🤖 AI Summary
This work addresses the key challenge in embodied intelligence of effectively extracting transferable manipulation intent priors from large-scale human demonstration videos. The authors propose the MoT-HRA framework, which constructs the HA-2.2M dataset through hand-centric filtering, 3D spatial reconstruction, temporal segmentation, and language alignment. They design a three-tier disentangled expert architecture: a vision-language expert predicts 3D trajectories, an intent expert models MANO-based hand motion priors, and a refinement expert maps these representations to robot action primitives. Leveraging a shared attention backbone and a read-only key-value propagation mechanism, the method enables efficient transfer while preserving upstream representations. Experiments demonstrate significant improvements in hand motion generation, simulation, and real-world robotic tasks, particularly in action plausibility and out-of-distribution robustness.
📝 Abstract
Human videos contain rich manipulation priors, but using them for robot learning remains difficult because raw observations entangle scene understanding, human motion, and embodiment-specific action. We introduce MoT-HRA, a hierarchical vision-language-action framework that learns human-intention priors from large-scale human demonstrations. We first curate HA-2.2M, a 2.2M-episode action-language dataset reconstructed from heterogeneous human videos through hand-centric filtering, spatial reconstruction, temporal segmentation, and language alignment.
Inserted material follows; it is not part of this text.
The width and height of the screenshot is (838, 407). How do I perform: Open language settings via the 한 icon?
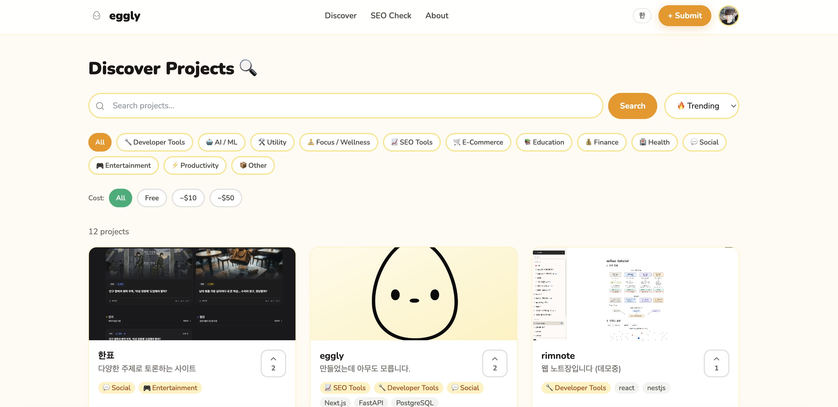(x=642, y=15)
On top of this dataset, MoT-HRA factorizes manipulation into three coupled experts: a vision-language expert predicts an embodiment-agnostic 3D trajectory, an intention expert models MANO-style hand motion as a latent human-motion prior, and a fine expert maps the intention-aware representation to robot action chunks. A shared-attention trunk and read-only key-value transfer allow downstream control to use human priors while limiting interference with upstream representations. Experiments on hand motion generation, simulated manipulation, and real-world robot tasks show that MoT-HRA improves motion plausibility and robust control under distribution shift.